What made Black Mirror so compelling in previous seasons was how it used things that were already happening to depict the dark places in which we might end up — given enough lack of foresight or thought (or even the best intentions). The world it presented didn’t seem outre. Season four also builds on this: the world of the future (except in ‘Hang The DJ’) looks very similar to the world of now — our clothing, cars, homes, ways of life, occupations — except for the odd gadget or two. Some of the gadgets also have a deliberately retro look — the memory recording device in ‘Crocodile’ for instance, looks like an old, mini PC — maybe a way to minimise the anxieties of a new age by harking back to something familiar?
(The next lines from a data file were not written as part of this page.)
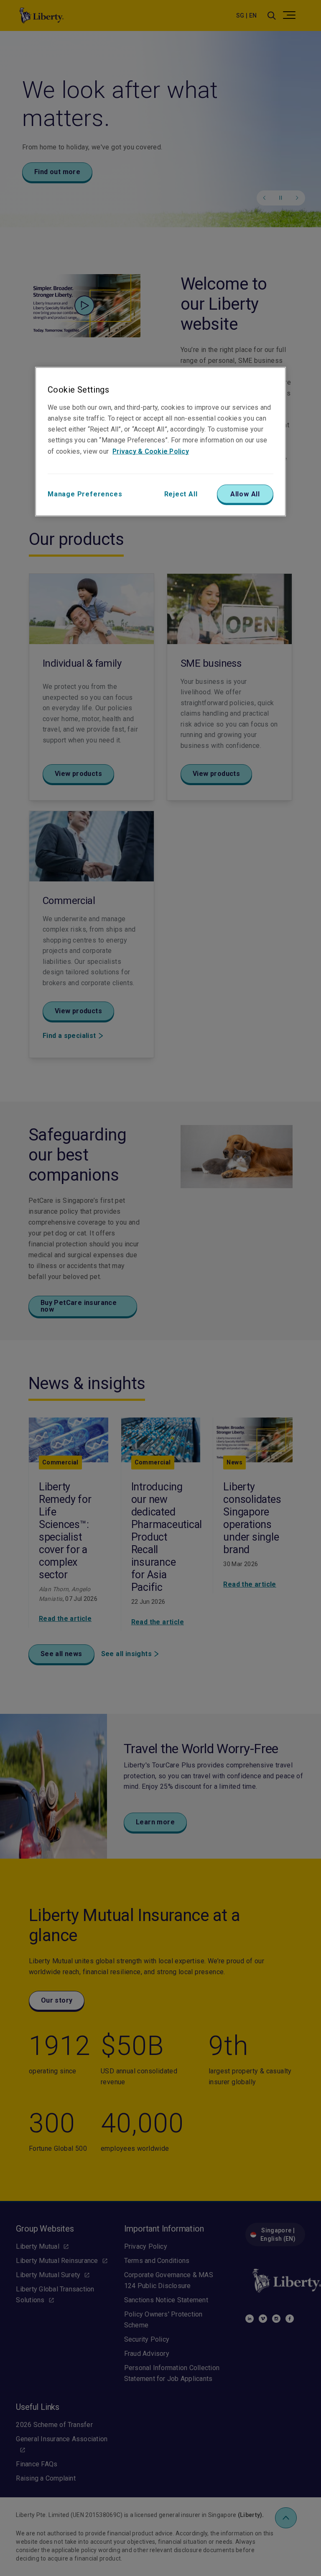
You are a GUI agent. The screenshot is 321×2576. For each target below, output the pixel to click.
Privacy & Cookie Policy (150, 451)
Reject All (181, 494)
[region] (160, 441)
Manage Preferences (85, 494)
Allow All (245, 494)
A sense of déjà vu, however, is hard to shake off: ‘What have you got for me now that you didn’t in previous seasons?’ you may think. This latest season’s impressive enough, but does it soar to the heights that Black Mirror 3 did? The answer is, no.
As mentioned at the start of this piece, the technology on Black Mirror 4 is rarely ‘bad’ — it’s the uses we put it to that makes it so. So human beings — and not technology itself — occupy centre-stage this season. It’s a little troubling then, that their motivations and conflicts don’t always seem convincing. ‘Did that scenario really deserve that extreme a reaction?’ you’ll find yourself wondering on more than one occasion. (The answer again, is no.)
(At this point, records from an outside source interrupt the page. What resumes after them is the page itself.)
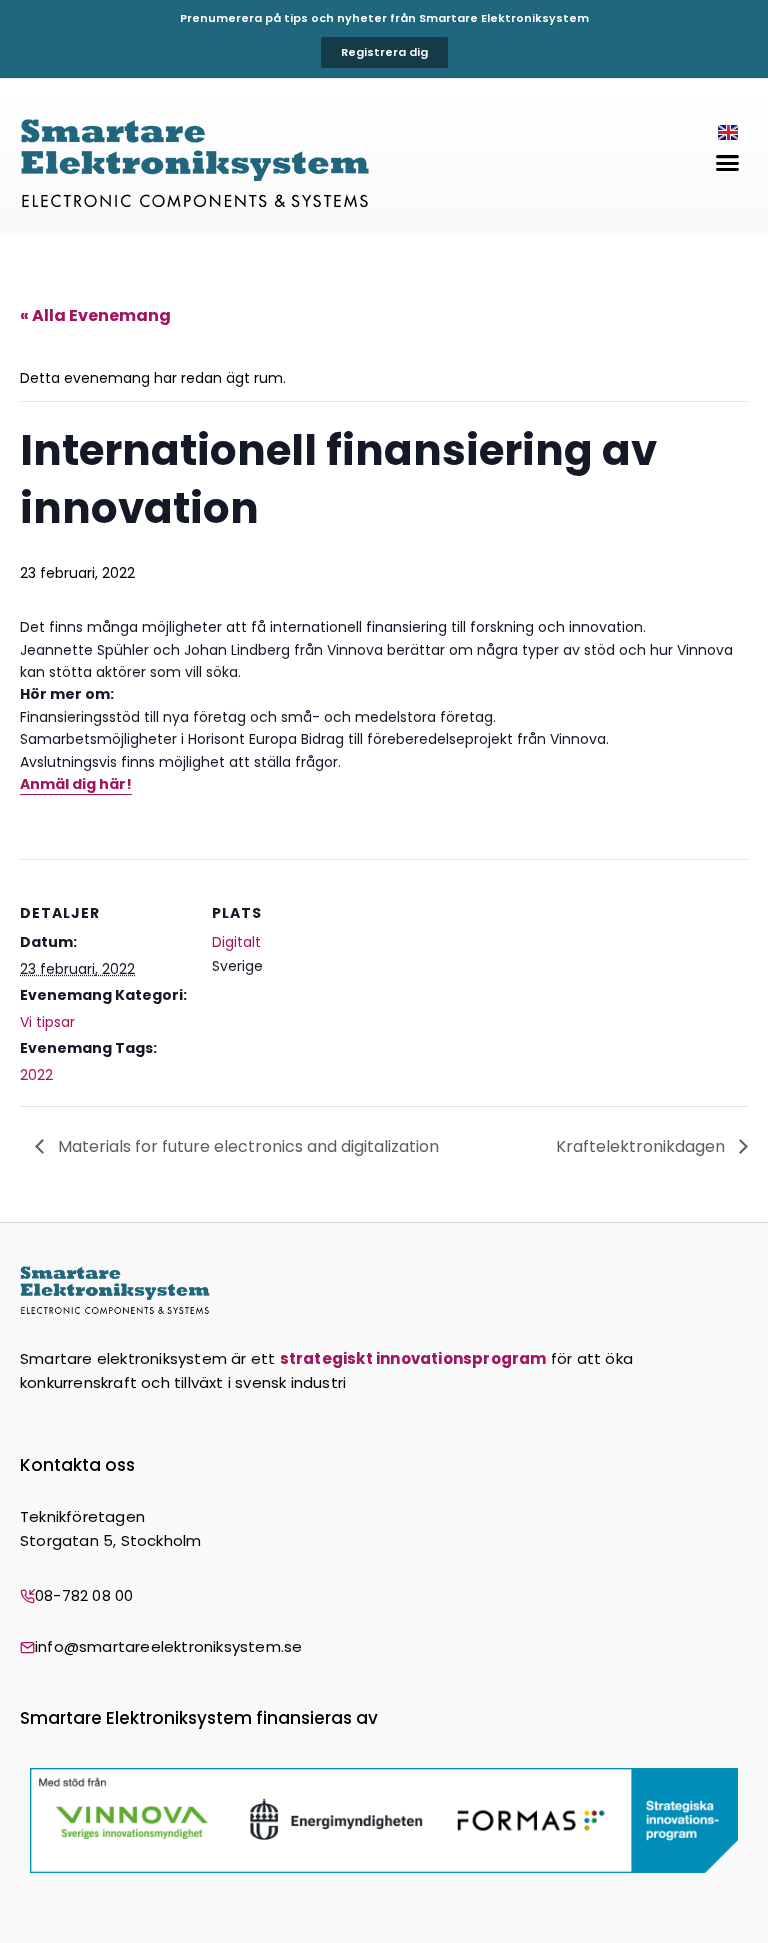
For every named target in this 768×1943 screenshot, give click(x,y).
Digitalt (236, 942)
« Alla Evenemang (95, 315)
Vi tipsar (47, 1022)
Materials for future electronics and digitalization (246, 1146)
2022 (36, 1075)
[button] (728, 163)
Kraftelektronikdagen (642, 1146)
Psychology, one may argue, isn’t Black Mirror‘s strong suit. For instance, in an episode from season 3 — Men Against Fire — we saw soldiers of the future being implanted with a chip that made them perceive a certain section of the populace as vampire-like mutants, called ‘roaches’; this helped the soldiers carry out the ethnic cleansing they’d been commissioned to, without any pangs of conscience. The episode tied in with what experts have long thought about why human beings are capable of perpetrating gross injustices against other humans — perhaps it all just boils down to a lack of empathy, the way in which we ‘other’ certain groups, think of them as a lesser breed than us. A recent New Yorker article — titled ‘The Root of All Cruelty‘ — reports that new research may establish otherwise: that we do (consciously or otherwise) know and understand that the ‘others’ too are people just like us, fully capable of feeling pain and humiliation — and that’s precisely why we degrade them to begin with. So really, it turns out that we’re far worse than we thought.
And wielding the power of technology is unlikely to make us any better in the future.